You could create unstructured files as well.
> Processes can be moved from one machine to another
Critical system processes are process-pairs, where a Primary process does the work, but sends checkpoint messages to a Backup process on another processor. If the Primary process fails, the Backup process transparently takes over and becomes the Primary. Any messages to the process-pair are automatically re-routed.
> Unfortunately, it ended up at HP in the Itanium era, where it seems to have died off.
It did get ported to Xeon processors around 10 years ago, and is still around. Unlike OpenVMS, HPE still works on it, but as I don't think there is even a link to it on the HPE website* . It still runs on (standard?) HPE x86 servers connected to HPE servers running Linux to provide storage/networking/etc. Apparently it also runs supported under VMWare of some kind.
* Something something Greenlake?
Right. Process migration was possible, but you're right in that it didn't work like Xen.
> It still runs on (standard?) HPE x86 servers connected to HPE servers running Linux to provide storage/networking/etc.
HP is apparently still selling some HPE gear. But it looks like all that stuff transitions to "mature support" at the end of 2025.[1] "Standard support for Integrity servers will end December 31, 2025. Beyond Standard support, HPE Services may provide HPE Mature Hardware Onsite Support, Service dependent on HW spares availability." The end is near.

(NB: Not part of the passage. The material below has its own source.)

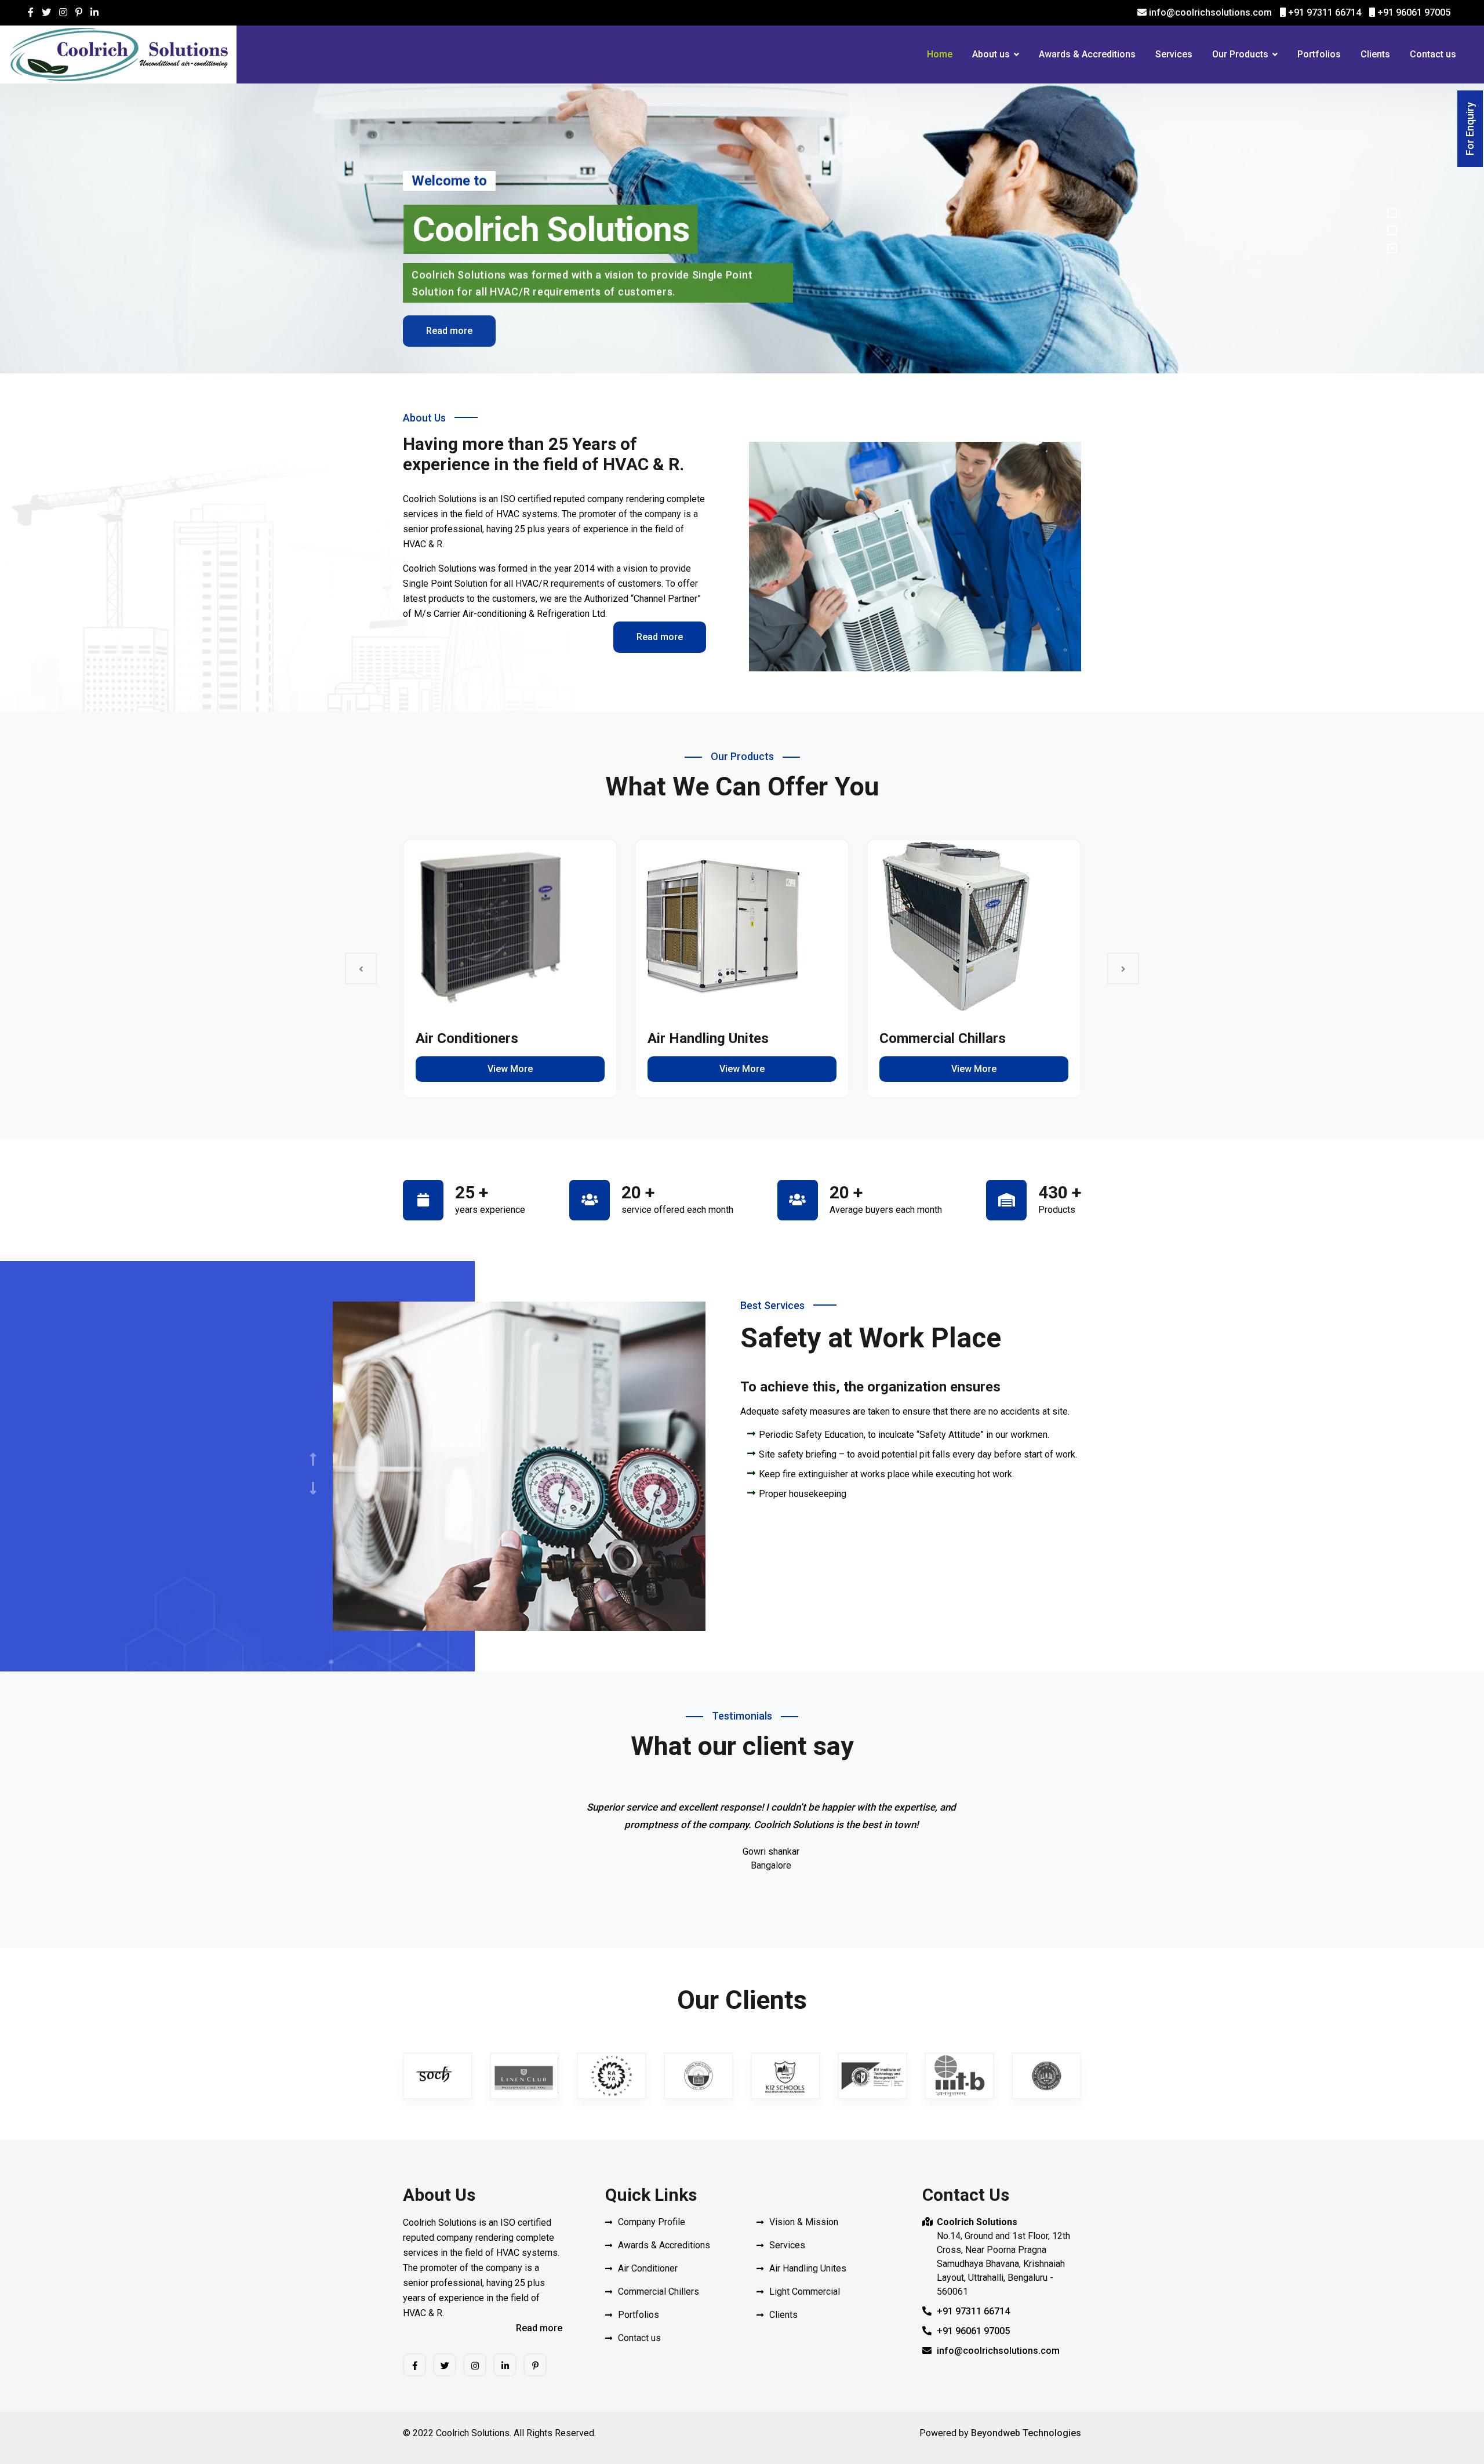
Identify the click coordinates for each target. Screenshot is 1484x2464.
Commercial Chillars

[1] https://www.hpe.com/psnow/doc/4aa3-9071enw?jumpid=in_hpesite...
The HP NonStop systems, Xeon versions, are here.[1] The not-very-informative white paper is here.[2] Not much about how they do it. Especially since they talk about running "modern" software, like Java and Apache.
[1] https://www.hpe.com/us/en/compute/nonstop-servers.html
[2] https://www.hpe.com/psnow/doc/4aa6-5326enw?jumpid=in_pdfview...
Stratus was another interesting HA vendor, particularly the earlier VOS systems as their modern systems are a bit more pedestrian. http://www.teamfoster.com/stratus-computer
and the book "Reliable Computer Systems - Design and Evaluation"[1] which has general info on reliability, and specific looks at IBM Mainframe, Tandem, and Stratus, plus AT&T switches and spaceflight computers.
[0] https://pages.cs.wisc.edu/~remzi/Classes/838/Fall2001/Papers...
[1] https://archive.org/download/reliablecomputer00siew/reliable...
Also, I think Stratus was the first (only?) computer IBM re-badged at the time - IBM sold Stratus's as the Model 88, IIRC
Because it's a small world, a former Tandem employee was attending the talk. Unfortunately it's been long enough that I don't remember much of our conversation, but it was impressive to hear how they moved a computer between data centers; IIRC, they simply turned it off, and when they powered it back on, the CPU resumed precisely where it had been executing before.
(I have no idea how they handled the system clock.)
Jim Gray's paper:
https://jimgray.azurewebsites.net/papers/TandemTR86.2_FaultT...
The last one I can find is for the NonStop Advanced Architecture (on Itanium), with ServetNet. I gather that this was replaced with the NonStop Multicore Architecture (also on Itanium), with Infiniband, and I assume x86-64 is basically the same but on x86-64, but in pseudo big-endian.